Nonsense. First, there are "clean" nuclear weapons, and dirty nuclear
weapons. But whichever type, there is a large burst of "prompt"
neutrons and X-rays and the only shielding someone too near the blast
will have may be air. Early nuclear weapons had fairly high amounts of
fissile material in them, and the Bikini Bravo device had large amounts
of tritium and was very "dirty". (Read Lapp, Ralph E., "The Voyage of
the Lucky Dragon", Haper & Brothers Publishers, New York, 1958, for more
details. AFAIK, the US never made a similar device--the Bikini Bravo
result was much greater than expected, and "H-bombs" using Li6D as a
fusion fuel did not need uranium outer layers.) Nuclear weapons today
have a very low amount of fallout, for possibly no other reason than to
reduce cost and weight. Doesn't mean they should be used, in fact they
shouldn't be...

Nuclear weapons have been obsolete for about a dozen years. During the
Gulf War the US developed special bunker-destroying precision-guided
weapons that are much more effective against nuclear hardened sites than
nuclear weapons, and do much less "collateral" damage. I wish I could
say that the US uses these weapons solely because of the reduced risk to
civilians. But efficiency in destroying the actual target is a major
reason for the switch to "smart" weapons.

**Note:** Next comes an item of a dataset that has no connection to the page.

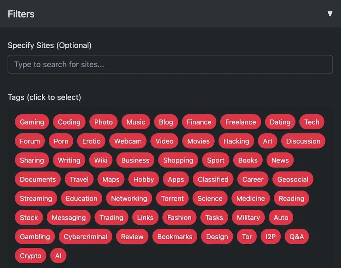The image size is (341, 268).
Task: Pick the Torrent tag
Action: pyautogui.click(x=172, y=199)
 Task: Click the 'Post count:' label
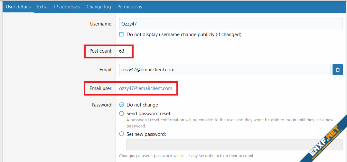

> Are we again need small nuclear war to become more-or-less careful?

I hope we don't. Right now there is a significant threat of just that
with North Korea. If the PRNK tries to use nuclear weapons I expect the
US reponse to be overwhelming--and non-nuclear. Notice the tries--it is
no secret the US is deploying an anti-ICBM system in Alaska.

-- 
                                           Robert I. Eachus
100% Ada, no bugs--the only way to create software.